The problem
Each line from the one holding "How do I perform: Click the 設定保存 step label?" through the final line of the data below is to be given again exactly, and no other line is to appear.

Saved data entries
Content starts

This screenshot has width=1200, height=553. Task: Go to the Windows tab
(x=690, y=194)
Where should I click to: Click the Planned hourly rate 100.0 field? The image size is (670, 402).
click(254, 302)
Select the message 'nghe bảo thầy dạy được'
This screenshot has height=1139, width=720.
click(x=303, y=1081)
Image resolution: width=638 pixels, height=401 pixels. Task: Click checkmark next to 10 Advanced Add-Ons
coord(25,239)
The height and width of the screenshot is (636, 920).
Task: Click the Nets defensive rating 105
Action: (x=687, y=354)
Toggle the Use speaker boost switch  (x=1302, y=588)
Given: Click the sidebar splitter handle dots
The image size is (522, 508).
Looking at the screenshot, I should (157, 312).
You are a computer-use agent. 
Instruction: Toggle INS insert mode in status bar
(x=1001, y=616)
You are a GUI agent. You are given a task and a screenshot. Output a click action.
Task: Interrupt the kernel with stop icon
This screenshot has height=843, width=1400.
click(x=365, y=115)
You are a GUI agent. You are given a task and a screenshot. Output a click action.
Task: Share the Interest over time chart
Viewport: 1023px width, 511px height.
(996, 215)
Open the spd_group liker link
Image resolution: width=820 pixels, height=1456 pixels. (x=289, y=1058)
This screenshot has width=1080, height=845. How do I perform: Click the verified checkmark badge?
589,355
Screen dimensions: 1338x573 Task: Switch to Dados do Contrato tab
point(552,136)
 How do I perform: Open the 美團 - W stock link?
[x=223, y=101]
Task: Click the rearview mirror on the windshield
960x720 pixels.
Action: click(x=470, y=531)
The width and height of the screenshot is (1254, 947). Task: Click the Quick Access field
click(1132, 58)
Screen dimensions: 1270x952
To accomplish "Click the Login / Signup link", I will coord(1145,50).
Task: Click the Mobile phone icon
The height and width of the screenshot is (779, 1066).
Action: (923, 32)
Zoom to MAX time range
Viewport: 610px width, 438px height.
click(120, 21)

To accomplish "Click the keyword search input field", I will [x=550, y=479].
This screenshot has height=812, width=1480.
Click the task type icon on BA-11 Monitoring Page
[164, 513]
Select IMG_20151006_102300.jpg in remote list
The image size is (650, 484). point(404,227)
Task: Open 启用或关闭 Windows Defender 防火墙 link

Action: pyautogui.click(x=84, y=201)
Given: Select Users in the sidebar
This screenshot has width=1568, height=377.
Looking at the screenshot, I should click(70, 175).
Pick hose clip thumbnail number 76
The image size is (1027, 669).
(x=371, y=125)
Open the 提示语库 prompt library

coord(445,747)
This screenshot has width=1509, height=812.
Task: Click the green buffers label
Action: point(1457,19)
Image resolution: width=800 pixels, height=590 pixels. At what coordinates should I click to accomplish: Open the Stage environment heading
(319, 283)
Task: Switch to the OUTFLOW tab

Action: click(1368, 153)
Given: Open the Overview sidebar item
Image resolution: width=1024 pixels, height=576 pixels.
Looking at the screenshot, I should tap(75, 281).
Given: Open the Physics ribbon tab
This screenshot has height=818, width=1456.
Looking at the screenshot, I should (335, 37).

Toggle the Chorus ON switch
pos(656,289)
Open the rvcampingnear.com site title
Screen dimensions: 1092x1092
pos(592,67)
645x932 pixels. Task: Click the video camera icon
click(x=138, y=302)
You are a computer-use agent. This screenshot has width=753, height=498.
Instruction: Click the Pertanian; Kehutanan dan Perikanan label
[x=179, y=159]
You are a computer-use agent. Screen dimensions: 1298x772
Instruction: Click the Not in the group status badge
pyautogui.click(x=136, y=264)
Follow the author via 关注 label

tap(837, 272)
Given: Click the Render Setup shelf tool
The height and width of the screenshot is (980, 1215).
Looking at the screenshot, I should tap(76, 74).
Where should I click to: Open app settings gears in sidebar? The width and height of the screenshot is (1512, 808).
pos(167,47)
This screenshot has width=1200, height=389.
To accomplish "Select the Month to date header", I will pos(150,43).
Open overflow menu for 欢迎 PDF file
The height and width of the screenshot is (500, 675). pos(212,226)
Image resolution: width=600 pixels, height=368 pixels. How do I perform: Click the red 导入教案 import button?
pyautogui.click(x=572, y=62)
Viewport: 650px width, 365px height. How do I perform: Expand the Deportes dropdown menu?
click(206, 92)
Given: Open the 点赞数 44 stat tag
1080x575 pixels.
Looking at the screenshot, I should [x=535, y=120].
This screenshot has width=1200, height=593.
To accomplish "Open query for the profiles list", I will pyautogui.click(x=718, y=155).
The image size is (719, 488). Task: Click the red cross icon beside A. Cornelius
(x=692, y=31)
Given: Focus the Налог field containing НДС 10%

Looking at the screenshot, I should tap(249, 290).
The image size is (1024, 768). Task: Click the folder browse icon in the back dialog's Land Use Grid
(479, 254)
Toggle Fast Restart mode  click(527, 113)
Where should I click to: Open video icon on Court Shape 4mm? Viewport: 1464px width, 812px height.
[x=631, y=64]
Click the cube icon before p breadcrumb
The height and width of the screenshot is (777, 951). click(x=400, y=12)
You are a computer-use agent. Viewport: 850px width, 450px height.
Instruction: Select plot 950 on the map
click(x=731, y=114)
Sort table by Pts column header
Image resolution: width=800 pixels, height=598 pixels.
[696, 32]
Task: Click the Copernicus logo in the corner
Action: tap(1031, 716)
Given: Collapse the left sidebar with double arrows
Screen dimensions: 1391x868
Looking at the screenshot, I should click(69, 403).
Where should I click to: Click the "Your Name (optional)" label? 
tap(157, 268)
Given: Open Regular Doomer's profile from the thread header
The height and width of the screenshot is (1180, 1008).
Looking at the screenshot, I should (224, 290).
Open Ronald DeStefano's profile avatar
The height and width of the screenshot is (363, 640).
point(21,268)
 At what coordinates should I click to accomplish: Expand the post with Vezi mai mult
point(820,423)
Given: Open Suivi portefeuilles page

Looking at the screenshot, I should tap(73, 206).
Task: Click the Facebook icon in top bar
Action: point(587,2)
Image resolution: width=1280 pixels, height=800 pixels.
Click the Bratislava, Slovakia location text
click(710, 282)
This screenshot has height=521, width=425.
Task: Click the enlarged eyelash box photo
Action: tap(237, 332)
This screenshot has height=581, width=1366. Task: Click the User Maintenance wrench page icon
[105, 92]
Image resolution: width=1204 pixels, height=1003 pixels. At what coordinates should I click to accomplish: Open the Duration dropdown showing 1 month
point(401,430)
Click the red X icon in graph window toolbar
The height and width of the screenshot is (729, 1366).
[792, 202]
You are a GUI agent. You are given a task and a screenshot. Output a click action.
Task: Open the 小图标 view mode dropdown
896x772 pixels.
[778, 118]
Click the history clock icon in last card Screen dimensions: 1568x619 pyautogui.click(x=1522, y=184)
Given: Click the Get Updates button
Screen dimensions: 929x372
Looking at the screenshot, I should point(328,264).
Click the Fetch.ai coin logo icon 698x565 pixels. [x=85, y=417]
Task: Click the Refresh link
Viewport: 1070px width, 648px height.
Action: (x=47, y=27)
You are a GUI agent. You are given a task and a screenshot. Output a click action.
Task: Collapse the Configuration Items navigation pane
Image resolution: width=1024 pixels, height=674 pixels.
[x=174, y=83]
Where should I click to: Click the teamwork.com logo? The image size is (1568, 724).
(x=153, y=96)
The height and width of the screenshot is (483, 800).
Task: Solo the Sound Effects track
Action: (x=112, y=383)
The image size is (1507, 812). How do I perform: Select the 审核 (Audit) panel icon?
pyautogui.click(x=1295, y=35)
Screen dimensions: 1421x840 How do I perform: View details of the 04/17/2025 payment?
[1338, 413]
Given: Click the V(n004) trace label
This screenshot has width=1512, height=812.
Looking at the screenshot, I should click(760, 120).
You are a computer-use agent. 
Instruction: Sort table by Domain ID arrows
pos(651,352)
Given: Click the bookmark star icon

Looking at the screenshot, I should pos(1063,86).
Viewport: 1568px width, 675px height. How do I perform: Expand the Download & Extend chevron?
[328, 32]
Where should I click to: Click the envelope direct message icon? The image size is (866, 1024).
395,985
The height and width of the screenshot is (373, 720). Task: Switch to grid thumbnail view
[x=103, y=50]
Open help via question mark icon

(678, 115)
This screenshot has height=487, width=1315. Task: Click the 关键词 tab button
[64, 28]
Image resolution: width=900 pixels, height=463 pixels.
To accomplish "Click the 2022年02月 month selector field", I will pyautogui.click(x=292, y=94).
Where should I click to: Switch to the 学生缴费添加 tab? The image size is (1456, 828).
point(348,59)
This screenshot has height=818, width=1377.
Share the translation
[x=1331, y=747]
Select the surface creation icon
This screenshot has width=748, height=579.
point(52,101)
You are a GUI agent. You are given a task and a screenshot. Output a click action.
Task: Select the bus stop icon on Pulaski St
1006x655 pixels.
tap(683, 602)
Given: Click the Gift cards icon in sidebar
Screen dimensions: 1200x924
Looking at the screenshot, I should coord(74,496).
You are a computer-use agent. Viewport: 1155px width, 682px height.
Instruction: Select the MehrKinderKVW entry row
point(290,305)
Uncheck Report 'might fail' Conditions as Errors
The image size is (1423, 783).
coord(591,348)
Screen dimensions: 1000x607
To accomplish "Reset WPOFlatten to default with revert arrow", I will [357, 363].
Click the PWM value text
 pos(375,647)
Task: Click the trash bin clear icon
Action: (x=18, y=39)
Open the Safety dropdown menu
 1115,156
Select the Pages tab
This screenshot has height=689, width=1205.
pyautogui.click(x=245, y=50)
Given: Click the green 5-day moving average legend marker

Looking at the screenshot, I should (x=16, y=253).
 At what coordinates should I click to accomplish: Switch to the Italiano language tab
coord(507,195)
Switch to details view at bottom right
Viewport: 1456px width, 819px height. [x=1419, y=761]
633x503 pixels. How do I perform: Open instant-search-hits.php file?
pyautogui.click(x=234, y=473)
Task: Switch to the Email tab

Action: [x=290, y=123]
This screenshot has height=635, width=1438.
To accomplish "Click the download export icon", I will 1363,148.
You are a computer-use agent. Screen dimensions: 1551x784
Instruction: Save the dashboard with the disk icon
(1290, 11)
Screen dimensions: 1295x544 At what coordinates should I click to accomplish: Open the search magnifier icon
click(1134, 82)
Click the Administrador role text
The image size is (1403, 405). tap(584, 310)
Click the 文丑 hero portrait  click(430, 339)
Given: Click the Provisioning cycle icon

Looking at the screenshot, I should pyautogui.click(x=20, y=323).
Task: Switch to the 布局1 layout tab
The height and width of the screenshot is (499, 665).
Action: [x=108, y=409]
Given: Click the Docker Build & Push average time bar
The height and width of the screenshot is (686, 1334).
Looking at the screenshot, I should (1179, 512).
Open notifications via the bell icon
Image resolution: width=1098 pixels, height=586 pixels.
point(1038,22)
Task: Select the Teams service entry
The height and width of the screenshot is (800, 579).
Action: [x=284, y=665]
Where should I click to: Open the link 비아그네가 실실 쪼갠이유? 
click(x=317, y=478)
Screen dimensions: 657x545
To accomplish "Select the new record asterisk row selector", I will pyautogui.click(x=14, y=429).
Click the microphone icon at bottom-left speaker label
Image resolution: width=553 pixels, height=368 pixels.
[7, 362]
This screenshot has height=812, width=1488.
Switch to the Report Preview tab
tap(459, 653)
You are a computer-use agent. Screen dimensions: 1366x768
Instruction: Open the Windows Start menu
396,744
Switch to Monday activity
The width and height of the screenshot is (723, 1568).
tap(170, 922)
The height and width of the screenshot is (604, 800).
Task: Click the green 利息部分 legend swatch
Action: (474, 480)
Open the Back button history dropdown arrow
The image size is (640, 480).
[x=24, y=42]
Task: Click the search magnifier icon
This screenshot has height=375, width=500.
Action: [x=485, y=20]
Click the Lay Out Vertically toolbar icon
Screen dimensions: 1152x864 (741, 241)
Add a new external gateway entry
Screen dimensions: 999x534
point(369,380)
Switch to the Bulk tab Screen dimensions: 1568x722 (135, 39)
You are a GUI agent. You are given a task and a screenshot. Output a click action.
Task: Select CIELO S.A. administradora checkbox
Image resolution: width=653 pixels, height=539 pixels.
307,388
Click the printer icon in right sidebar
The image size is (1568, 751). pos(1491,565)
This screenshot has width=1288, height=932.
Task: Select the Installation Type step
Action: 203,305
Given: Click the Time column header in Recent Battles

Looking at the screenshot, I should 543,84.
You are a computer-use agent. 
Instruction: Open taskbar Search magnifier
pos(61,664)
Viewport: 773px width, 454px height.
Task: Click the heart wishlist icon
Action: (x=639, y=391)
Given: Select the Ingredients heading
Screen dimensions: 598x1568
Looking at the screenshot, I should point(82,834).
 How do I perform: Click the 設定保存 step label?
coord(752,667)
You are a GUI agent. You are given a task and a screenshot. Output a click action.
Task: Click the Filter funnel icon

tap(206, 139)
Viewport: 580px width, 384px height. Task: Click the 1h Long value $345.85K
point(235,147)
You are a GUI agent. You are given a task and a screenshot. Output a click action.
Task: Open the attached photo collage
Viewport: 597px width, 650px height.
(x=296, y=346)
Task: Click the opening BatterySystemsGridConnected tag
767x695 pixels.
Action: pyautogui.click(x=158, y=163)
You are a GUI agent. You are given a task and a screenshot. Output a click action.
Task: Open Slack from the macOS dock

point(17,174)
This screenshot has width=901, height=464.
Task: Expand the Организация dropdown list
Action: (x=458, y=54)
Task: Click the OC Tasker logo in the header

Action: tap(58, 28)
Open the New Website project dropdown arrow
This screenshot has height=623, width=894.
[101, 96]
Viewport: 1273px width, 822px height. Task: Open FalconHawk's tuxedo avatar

Content ends

Solution for this task
 How do I perform: Click the 設定保存 step label?
coord(752,667)
You are a GUI agent. You are given a task and a screenshot. Output a click action.
Task: Click the Filter funnel icon

tap(206, 139)
Viewport: 580px width, 384px height. Task: Click the 1h Long value $345.85K
point(235,147)
You are a GUI agent. You are given a task and a screenshot. Output a click action.
Task: Open the attached photo collage
Viewport: 597px width, 650px height.
(x=296, y=346)
Task: Click the opening BatterySystemsGridConnected tag
767x695 pixels.
Action: pyautogui.click(x=158, y=163)
You are a GUI agent. You are given a task and a screenshot. Output a click action.
Task: Open Slack from the macOS dock

point(17,174)
This screenshot has width=901, height=464.
Task: Expand the Организация dropdown list
Action: (x=458, y=54)
Task: Click the OC Tasker logo in the header

Action: tap(58, 28)
Open the New Website project dropdown arrow
This screenshot has height=623, width=894.
[101, 96]
Viewport: 1273px width, 822px height. Task: Open FalconHawk's tuxedo avatar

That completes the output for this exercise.